想定外を生き抜く力 -大津波から生き抜いた釜石市のこどもたちの主体的行動に学ぶ-

医療安全講演会・教育研修推進室開設記念講演

7月22日(月)群馬大学理工学研究院 教授・群馬大学広域首都圏防災研究センター長 片田 敏孝先生より防災についてのご講演を頂きました。

主な内容としては、

  1. 上越市で起こりうる津波被害
    日本海側津波の特徴について
    1)地震規模の割りに津波が大きい
    2)地震発生後、早期に到達する
    3)繰り返し何回も到達する
  2. 3.11東日本大震災 何が問題だったのか Key-Wordは想定外
    想定にとらわれ過ぎた防災:想定を超えた → 想定が甘かった → 想定を見直す
    しかし、想定外力を無尽蔵に上げることが本質なのか?
  3. 大津波から生き抜いた釜石の子供たちに学ぶ
    「正しく恐れる」:いつか津波は来る。

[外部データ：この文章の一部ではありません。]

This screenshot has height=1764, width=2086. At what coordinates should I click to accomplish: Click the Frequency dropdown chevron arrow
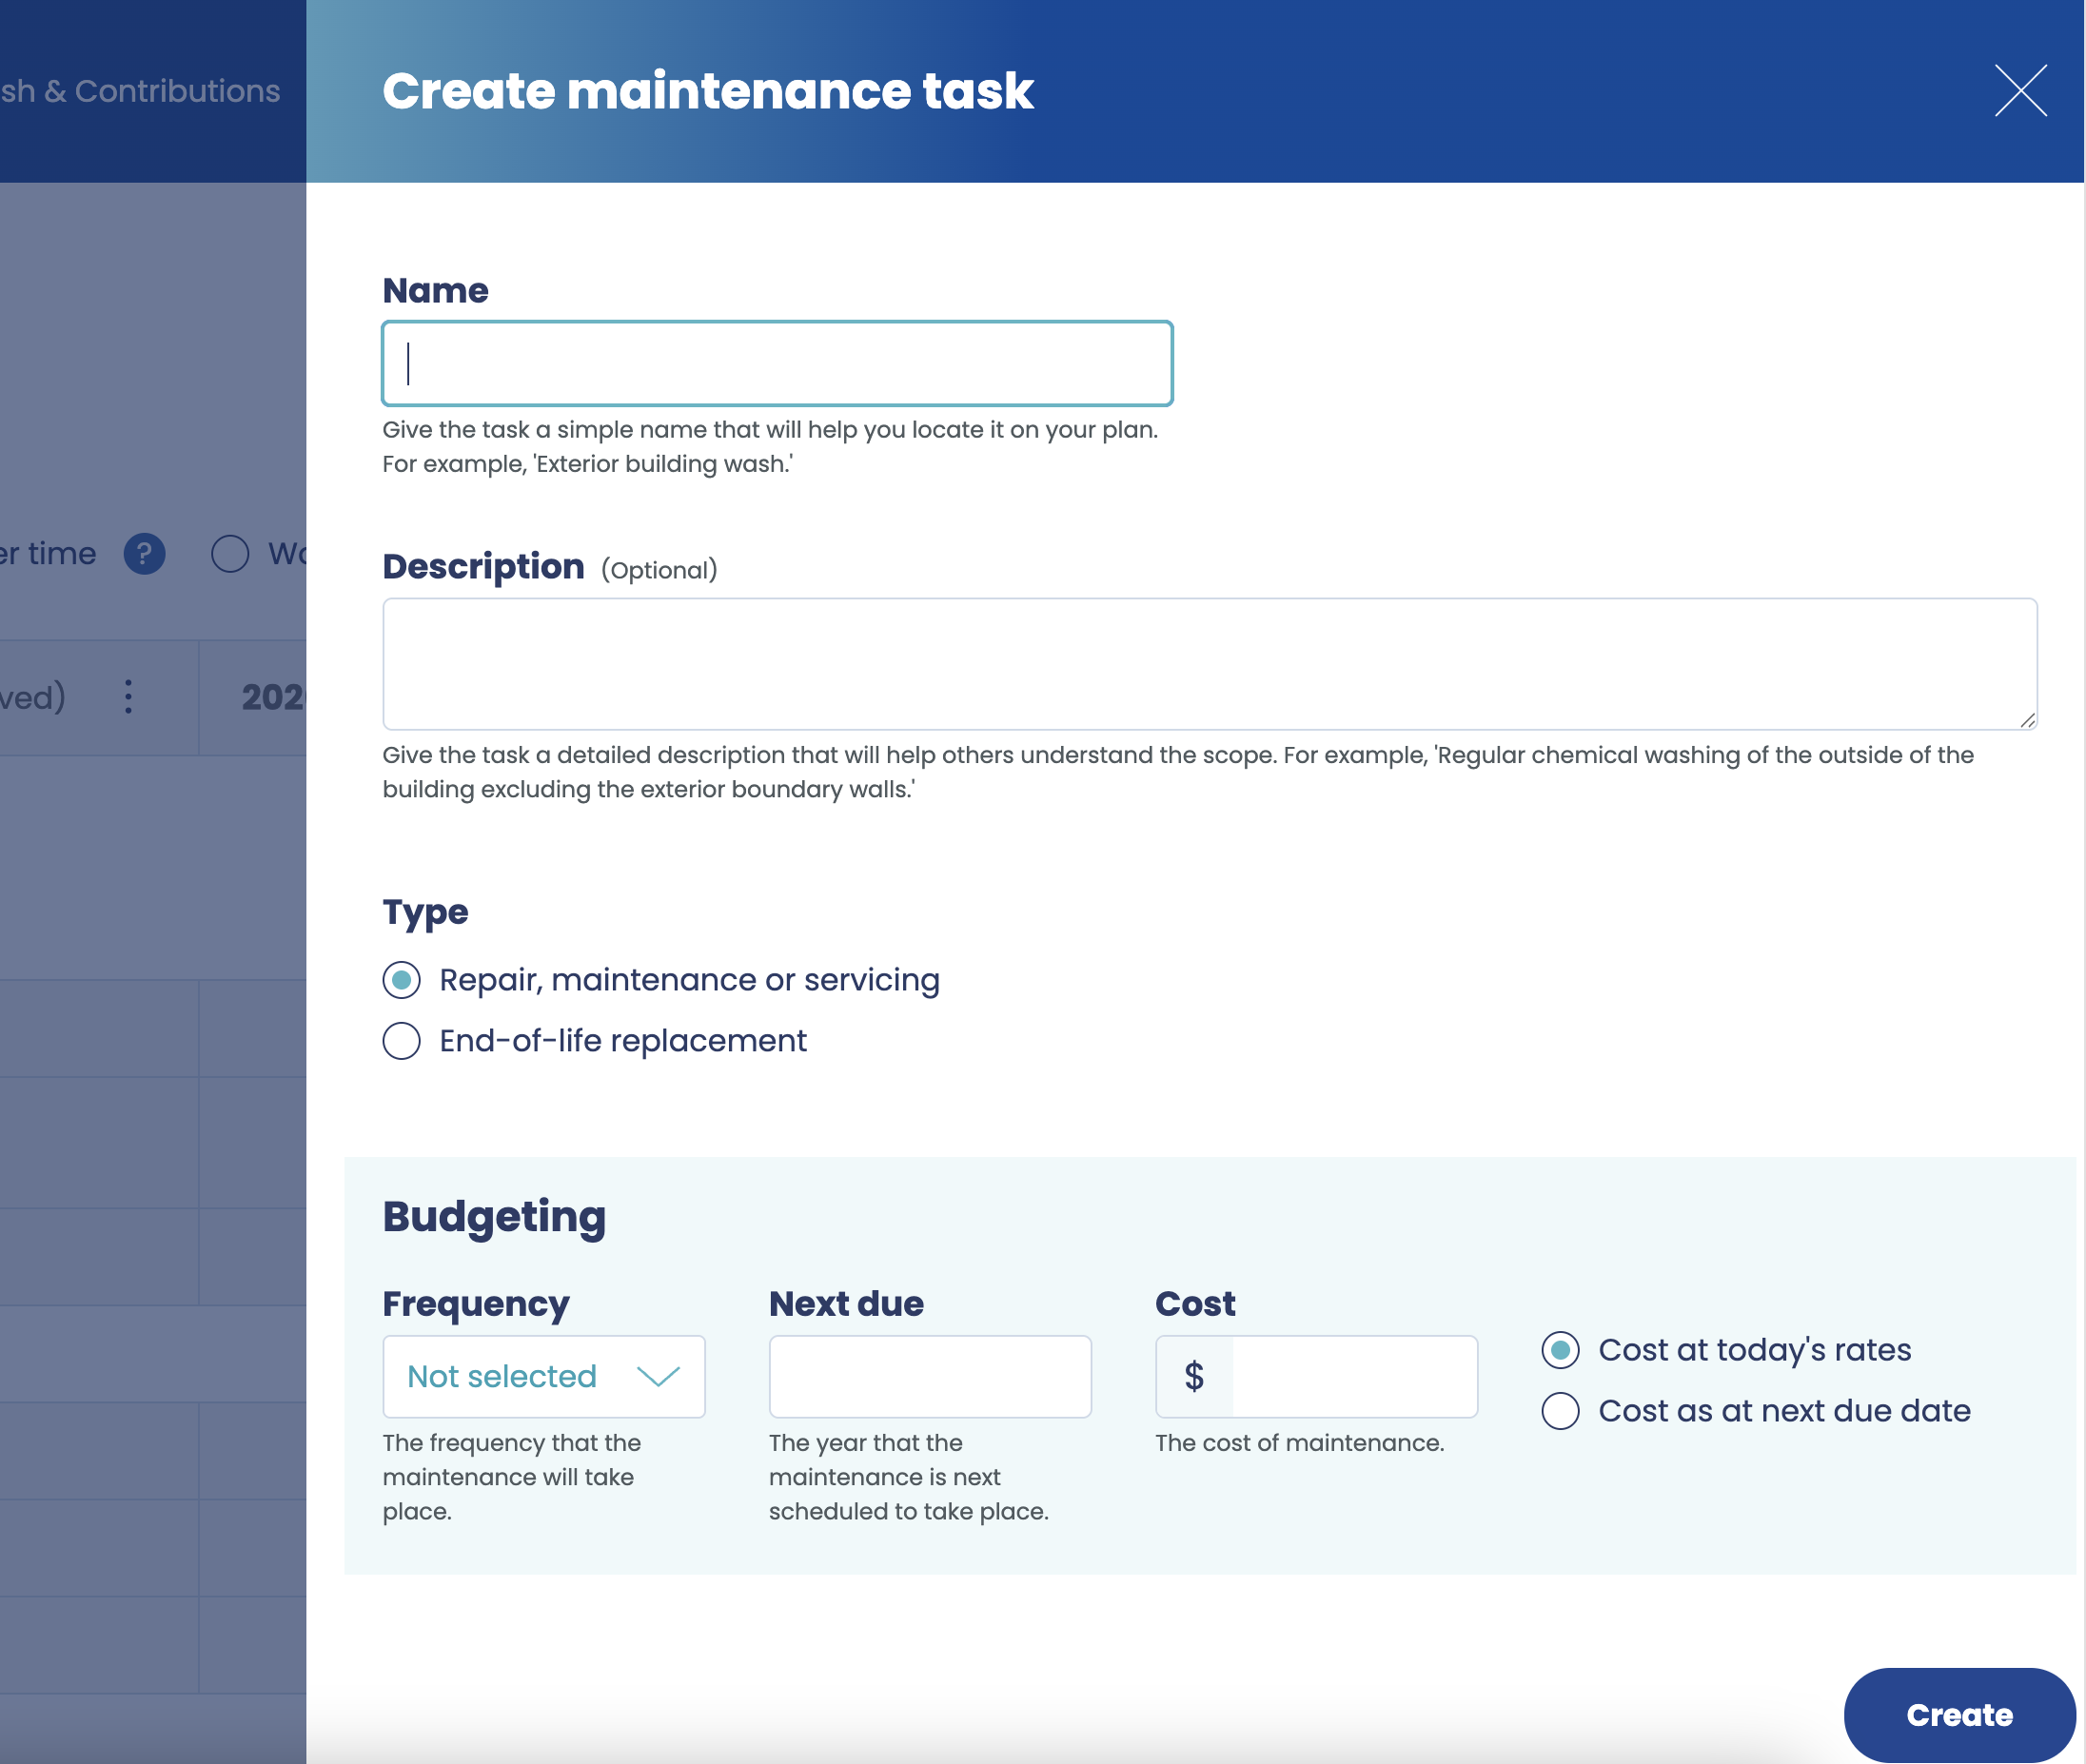click(x=658, y=1377)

しかし、常に恐れる必要はなく、その日その時だけしっかり避難する。
  4. 釜石市での防災教育 ~地域に災害文化を根付かせる~
    1)津波は「いつか必ず来る」
    2)しかし、津波警報がでても避難しないことが常態化していた
    3)子供たちへの防災教育・・・災害文化再生プロジェクト
    10年経てば大人になる、さらに10年経てば親になる。高い防災意識が世代間で継承される。

〈感想〉: 防災の一義的な目的は災害ごときで人を死なせないことである。

避難時における三原則としては、1)想定にとらわれすぎないこと、2)最善を尽くすこと、3)自らが率先して避難すること。その姿を見て、他の人も避難する。
大自然の猛威の中でできることは、生き抜く為に自分で判断し最善を尽くすことが最も大切であることと、防災教育の重要性を改めて認識しました。

医療現場でも患者の急変など想定外のことは起こりうる、マニュアルやガイドラインを参考にすることは基本であるが、実際そのような場面に遭遇した時にはマニュアルに頼り過ぎないよう日々研鑽を積んでいくことが我々には大切なことであると感じました。